The authors declare no competing interests.

Figures

Figure 1
Figure 1
Correlation between the preoperative peak intraocular pressure (IOP) and postoperative thinning of the retinal nerve fibre layer (RNFL). In patients with IOP ≥ 37 mmHg (median value), postoperative RNFL thinning was significantly associated with preoperative peak IOP (r = 0.475, p = 0.008). In patients with IOP < 37 mmHg, there was not a significant correlation between postoperative RNFL thinning and preoperative peak IOP (r = 0.175, p = 0.354).
Figure 2
Figure 2
A representative patient. He was 72 years old and had primary open-angle glaucoma in both his eyes. Although the usual intraocular pressure in the left eye was uncontrolled, ranging 25~30 mmHg despite IOP lowering medical therapy, he wanted to delay surgical treatment. However, he eventually underwent trabeculectomy because of the more increased IOP in his left eye. His preoperative peak IOP was 57 mmHg and the average RNFL thickness was 99 µm (it was 16 µm thicker than the average RNFL thickness of 83 µm measured 4 months previously).
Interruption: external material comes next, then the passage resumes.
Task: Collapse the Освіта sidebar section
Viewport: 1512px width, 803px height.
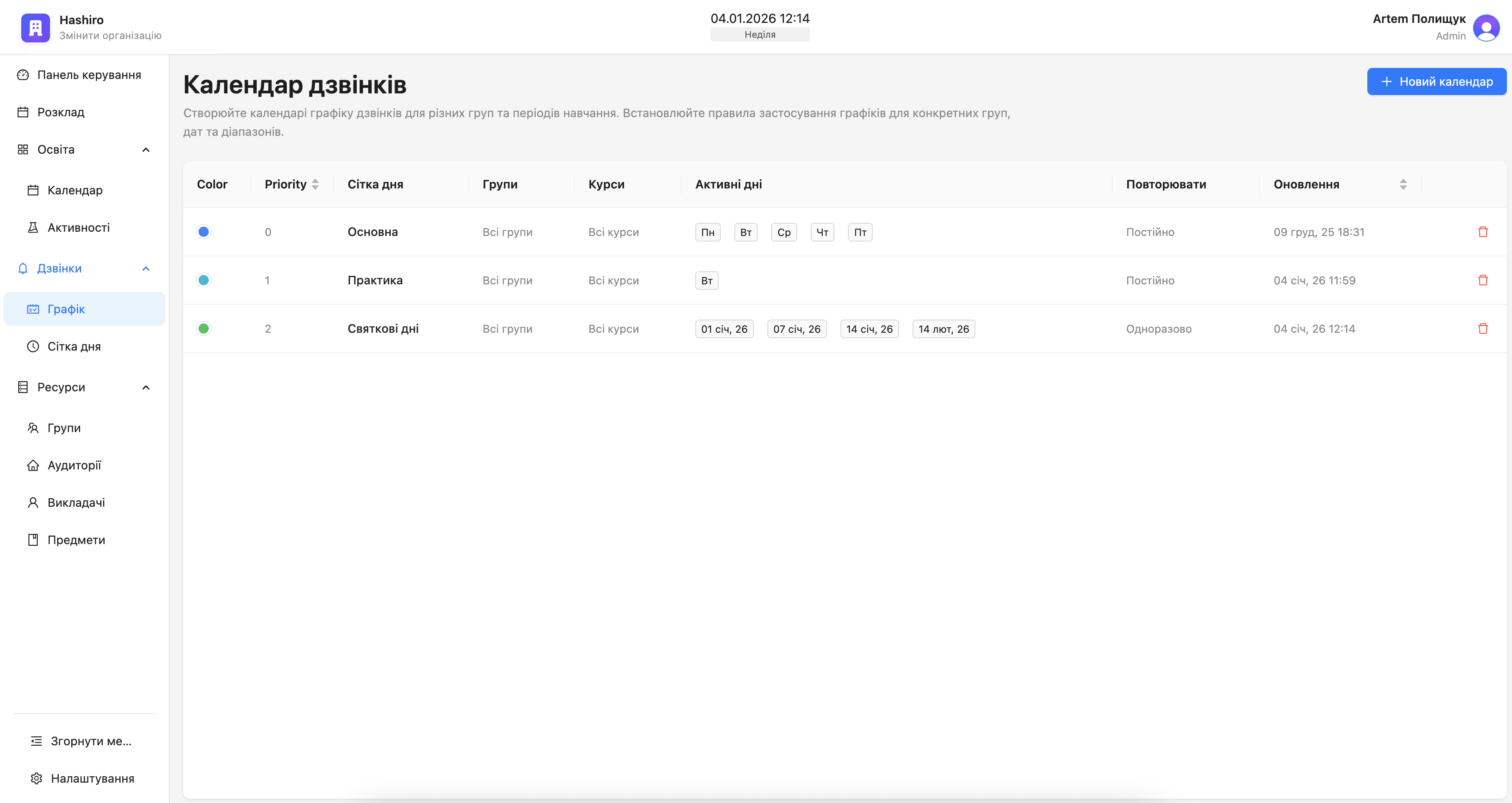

Five months after the trabeculectomy, his average RNFL thickness decreased by 22 µm. During the same period, the preoperative average GCIPL thickness decreased by only 2 µm. RNFL = retinal nerve fibre layer, GCIPL = ganglion cell plus inner plexiform layer, T = temporal, S = superior, N = nasal, and I = inferior.
Figure 3
Figure 3
Correlation between preoperative peak IOP and postoperative thinning of the RNFL in patients with primary open-angle glaucoma (POAG, n = 29) and with glaucoma other than POAG (n = 31). In patients with POAG, postoperative RNFL thinning was significantly associated with the preoperative peak IOP (r = 0.500, p = 0.006). In patients with glaucoma other than POAG, postoperative RNFL thinning was also significantly associated with the preoperative peak IOP (r = 0.716, p < 0.001).